When my advisor Dan Suciu taught me entropy, he said everyone should know 3 inequalities: the “entropy range”, monotonicity, and submodularity. Luckily I don’t have to memorize the bounds as each inequality has a very simple intuition. First, the “entropy range” simply bounds the value of any entropy function:
0 \leq H(X) \leq \log(|X|)
On one hand, the entropy is 0 if X takes a certain value A with probabilty 1. In that case, we know X’s value (A) without communicating a single bit. On the other hand, we can always simply use full binary encoding with \log(|X|) bits to encode X, ignoring the probability distribution.
Monotonicity says that the entropy of a string of random variables is no less than the entropy of any substring:
H(X) \leq H(XY)
Here XY simply “concatenates” X and Y, in that a value of XY concatenates a value of X with a value of Y. The entropy H(XY) is the number of bits necessary to transmit a string in XY. With this in mind, monotonicity simpy says that transmitting more information requires more bits.

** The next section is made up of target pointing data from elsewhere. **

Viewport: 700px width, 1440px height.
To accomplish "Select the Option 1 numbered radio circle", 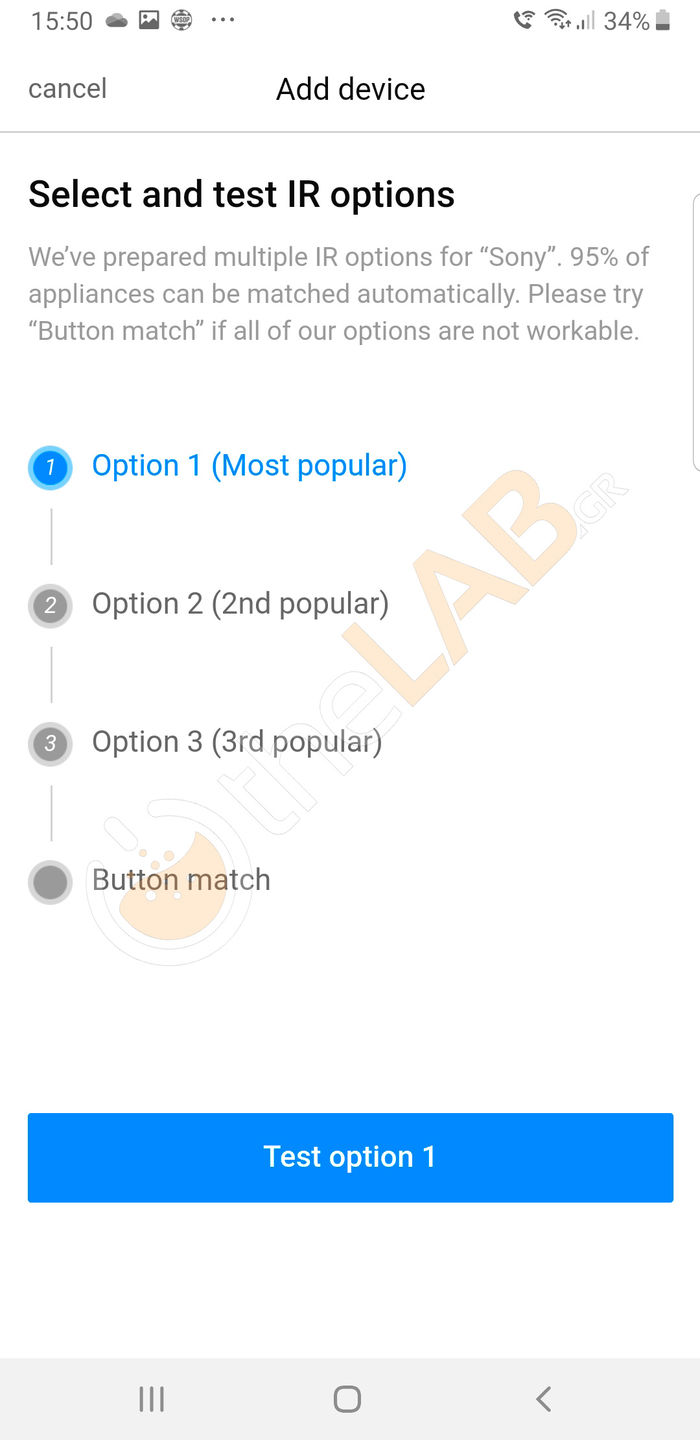I will (x=50, y=467).
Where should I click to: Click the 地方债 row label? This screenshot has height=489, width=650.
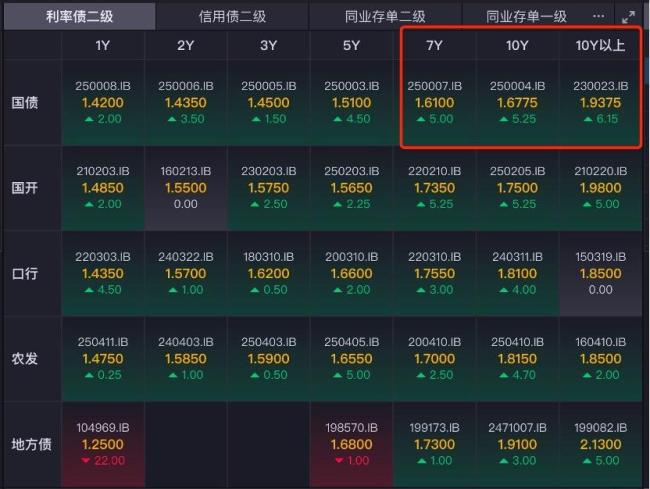pyautogui.click(x=25, y=444)
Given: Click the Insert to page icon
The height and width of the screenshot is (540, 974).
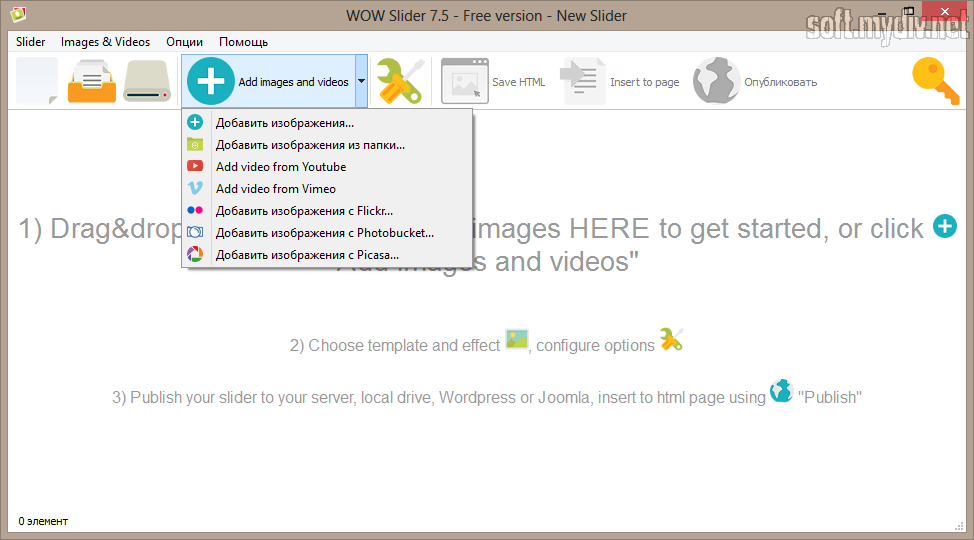Looking at the screenshot, I should pos(583,81).
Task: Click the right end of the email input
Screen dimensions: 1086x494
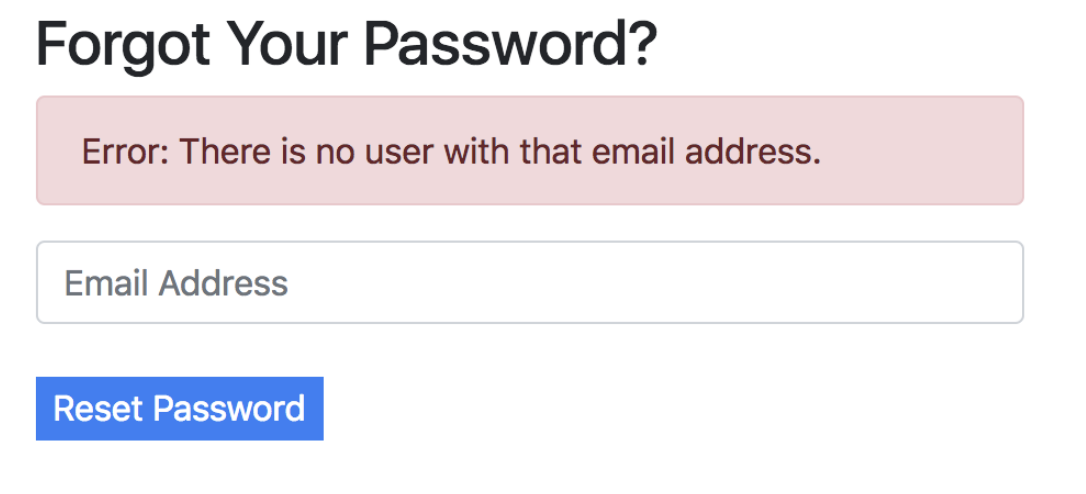Action: tap(990, 283)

Finally, our last inequality, submodularity, conveys the intuition of “diminishing returns”: 10 dollars matter less to a millionaire than to a PhD student. More concretely, suppose we have a function f from wealth to quality of life. Then f is submodular because f(x + \delta) - f(x) gets smaller and smaller as x increases. In the context of information theory, H is submodular because adding additional information to a long message takes little effort. For example, suppose a submarine needs to send reports describing the fish it finds, and the description includes weight, length and species. Then if it says the fish is 80 feet long, you’ll know it’s a blue whale without looking at the species field. In general, we can save some bits by inferring facts from the correlation of data; if all variables are independent we can save nothing. With this intuition, let’s look at the formal statement of submodularity:
H(X) + H(Y) \geq H(X \cup Y) + H(X \cap Y)
Rearranging, we get H(X \cup Y) - H(X) \leq H(Y) - H(X \cap Y). Note (X \cup Y) - X = Y - (X\cap Y), and if we define \delta = Y - (X\cap Y), the inequality becomes H(X + \delta) - H(X) \leq H((X\cap Y) + \delta) - H(X\cap Y), which states precisly “the law of diminishing returns” because X \geq (X\cap Y)!